On 24.01.22 09:12, Chris wrote:
On 2022-01-23 10:19, Patrick M. Hausen wrote:
Hi all,
I did not really have an opinion on this, since we never used FTP,
but I was a bit surprised by the suggestion to use SSH instead.
It never occurred to us that anything but HTTP(S) was possible.
We simply run Nginx in a jail serving the packages that Poudriere
produces for us. Setup time/effort: 5 minutes.
Now after this comment:
Am 22.01.2022 um 09:35 schrieb Chris <portmas...@bsdforge.com>:
I find it's less "housekeeping" to use ftp(1) setup through inetd(8)
for pkg repos, than
via ssh.
I understand the appeal of FTP.
Maybe this discussion is focusing on the wrong topic. Perhaps
we should consider including a light weight way to serve HTTP(S)
in base? Like Lighttpd, which as far as I know comes with a BSD
3-clause equivalent license.
But then the general tendency has been to remove network services
from base rather than introduce them. Like e.g. BIND.
So I really have no idea what the general opinion is, just wanted
to throw in that IMHO HTTPS is the best protocol to the task and
if some way to serve that could be included in base, I for one would
appreciate that.
OTOH Chris, what's keeping you from installing a web server just
serving static files?
Different environments/ different requirements. But habit as much as
anything else.
Ftp is trivial, has always been available. So I never even need to
think about it.
I perform mass installs/upgrades in large networks. There is no
overhead using ftp
either through a one-start | inetd. The clients are all started/used
at will.
It seems to me that removing features also removes value. IMHO the
gain from the
removal of transports as trivial as ftp(1) bring little to the table
for all
concerned. But that's just me. :-)
Have you ever looked into a FTP protocol parser and what's required to
get different FTP configurations through the NAT infested networks of
today? FTP is an ugly protocol from the beginning of time that should
have been put down decades ago. Even without pipelining HTTP saves
several network round trips and poudriere already generates HTML and
JSON status updates during builds as read only web ui.
This thread has shown that users have deployed complex, fragile
workarounds the limited protocol selection offered by pkg. I recommend
adding a clean and official extension interface spawning fetch helper
processes from a well known location outside of $PATH derived from the
URI schema (e.g. ${PREFIX}/libexec/pkg/fetch-${SCHEMA}). To keep helpers
simple and small they would be started in an execution environment
(working directory, environment variables, minimal set of inherited file
descriptors) to be prepared by pkg expecting the repository URI as first
(and only?) argument.
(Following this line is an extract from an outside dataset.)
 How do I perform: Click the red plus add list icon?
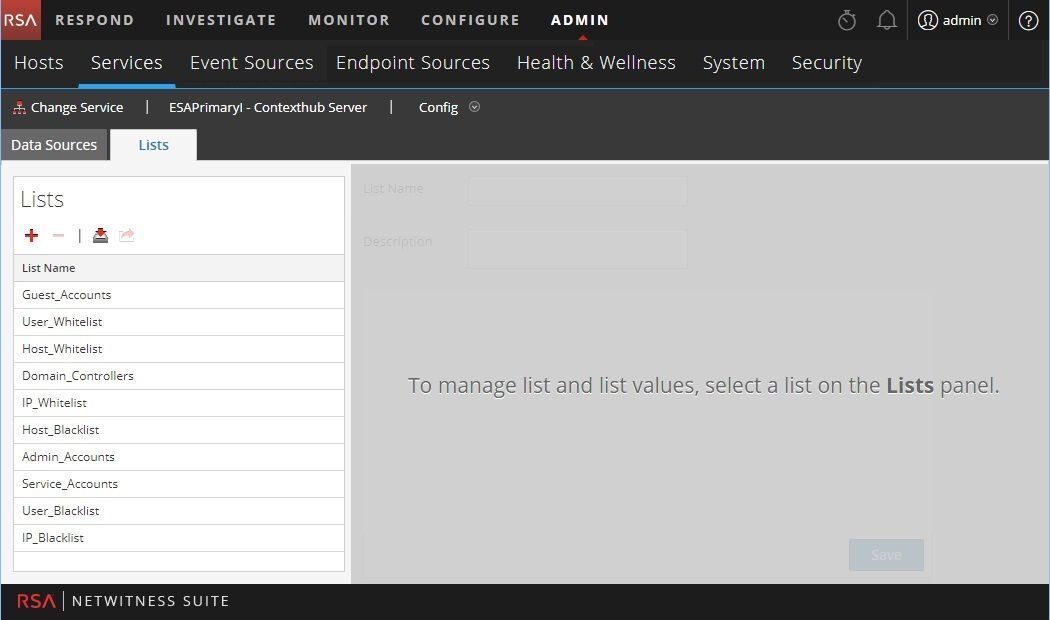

Reading a stream of pairs of file name (e.g. the
package hash stored in the repository) and relative path per line to
fetch from standard input into the inherited working directory allowing
users to add their own transport helpers similar to git.
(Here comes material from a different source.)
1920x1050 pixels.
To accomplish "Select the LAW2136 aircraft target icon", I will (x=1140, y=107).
To support progress updates and allow pkg to start the installation of
fetch packages as soon as possible helpers could write lines with
"${BYTES_FETCHED} ${BYTES_TOTAL} ${FILE}" to standard output
periodically. A (permanent) transfer failure could be encoded by a
negative $BYTES_FETCHED and a successfully completed transfer as
$BYTES_FETCHED == $BYTES_TOTAL. If the helper doesn't know the file size
it should be allowed to use negative $BYTES_TOTAL values in all but the
last progress update (per fetched file). All transfers not reported as
successfully completed or permanently failed are implicitly confirmed by
exiting with EX_OK. Other exit codes implicitly fail all unconfirmed
transfers. Pkg should clean up the working directory after the the
helper has exited to delete partially transferred files (and anything
else the helper may have left taking care not to follow symlinks). Pkg
should apply resource limits and drop privileges (when running as root)
before exec()ing into the helper. Well written helpers can use capsicum
to provide further defense in depth.
The package repository already contains the the expected package sizes.
As an optimization for dealing with out of sync mirrors the known file
sizes can be matched against positive file sizes reported by helpers to
fail quickly.
Refactoring all supported protocols to use this interface would reduce
the complexity of pkg itself.
This design can be further extended with more features (and potential
for bugs) until we end up with something similar to the git annex
external special remote protocol
(https://git-annex.branchable.com/design/external_special_remote_protocol/)
if there are enough relevant use cases justifying the additional
complexity in pkg and its file transfer helpers.